CVE-2022-22805

Name of the Vulnerable Software and Affected Versions SmartConnect Family SMT Series versions UPS 04.5 and prior SmartConnect Family SMC Series versions UPS 04.2 and prior SmartConnect Family SMTL Series versions UPS 02.9 and prior SmartConnect Family SCL Series versions UPS 02.5 and prior SmartConnect Family SCL Series versions UPS 03.1 and prior SmartConnect Family SMX Series versions UPS 03.1 and prior

Description A Buffer Copy without Checking Size of Input vulnerability exists that could cause remote code execution when an improperly handled TLS packet is reassembled. This issue is related to errors in processing TLS packets and can allow a remote attacker to execute arbitrary code.

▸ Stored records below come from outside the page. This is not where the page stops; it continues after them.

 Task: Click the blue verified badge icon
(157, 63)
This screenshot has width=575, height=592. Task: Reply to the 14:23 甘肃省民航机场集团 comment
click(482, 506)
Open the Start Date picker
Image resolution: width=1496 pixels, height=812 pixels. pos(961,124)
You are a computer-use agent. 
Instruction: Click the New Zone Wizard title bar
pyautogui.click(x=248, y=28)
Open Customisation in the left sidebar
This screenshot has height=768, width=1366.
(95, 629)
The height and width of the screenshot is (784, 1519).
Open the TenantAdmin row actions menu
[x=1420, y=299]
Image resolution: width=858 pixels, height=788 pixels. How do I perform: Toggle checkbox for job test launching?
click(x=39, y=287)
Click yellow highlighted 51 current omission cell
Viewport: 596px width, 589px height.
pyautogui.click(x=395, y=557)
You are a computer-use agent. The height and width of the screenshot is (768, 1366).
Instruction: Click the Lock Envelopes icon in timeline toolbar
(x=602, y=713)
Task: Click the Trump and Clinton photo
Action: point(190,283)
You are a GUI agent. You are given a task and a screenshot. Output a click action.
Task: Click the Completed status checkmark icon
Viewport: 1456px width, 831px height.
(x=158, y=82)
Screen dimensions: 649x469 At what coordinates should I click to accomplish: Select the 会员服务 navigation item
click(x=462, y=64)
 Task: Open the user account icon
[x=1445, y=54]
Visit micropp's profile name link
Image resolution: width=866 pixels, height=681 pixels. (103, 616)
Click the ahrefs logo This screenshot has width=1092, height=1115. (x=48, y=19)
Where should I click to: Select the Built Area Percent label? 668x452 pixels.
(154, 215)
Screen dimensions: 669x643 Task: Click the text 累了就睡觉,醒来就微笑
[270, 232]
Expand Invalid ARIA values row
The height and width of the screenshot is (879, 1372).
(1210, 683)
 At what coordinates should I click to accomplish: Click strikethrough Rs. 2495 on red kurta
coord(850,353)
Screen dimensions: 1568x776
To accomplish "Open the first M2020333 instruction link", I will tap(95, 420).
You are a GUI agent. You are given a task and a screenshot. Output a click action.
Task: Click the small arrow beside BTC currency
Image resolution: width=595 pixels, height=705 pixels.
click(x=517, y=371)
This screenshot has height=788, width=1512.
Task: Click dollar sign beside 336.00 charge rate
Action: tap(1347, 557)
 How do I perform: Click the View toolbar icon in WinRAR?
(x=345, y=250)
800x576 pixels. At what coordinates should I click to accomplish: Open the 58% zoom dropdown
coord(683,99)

Recommendations For SmartConnect Family SMT Series versions UPS 04.5 and prior, update to a version later than UPS 04.5. For SmartConnect Family SMC Series versions UPS 04.2 and prior, update to a version later than UPS 04.2. For SmartConnect Family SMTL Series versions UPS 02.9 and prior, update to a version later than UPS 02.9. For SmartConnect Family SCL Series versions UPS 02.5 and prior, update to a version later than UPS 02.5. For SmartConnect Family SCL Series versions UPS 03.1 and prior, update to a version later than UPS 03.1. For SmartConnect Family SMX Series versions UPS 03.1 and prior, update to a version later than UPS 03.1. As a temporary workaround, consider restricting access to TLS packet handling until a patch is available.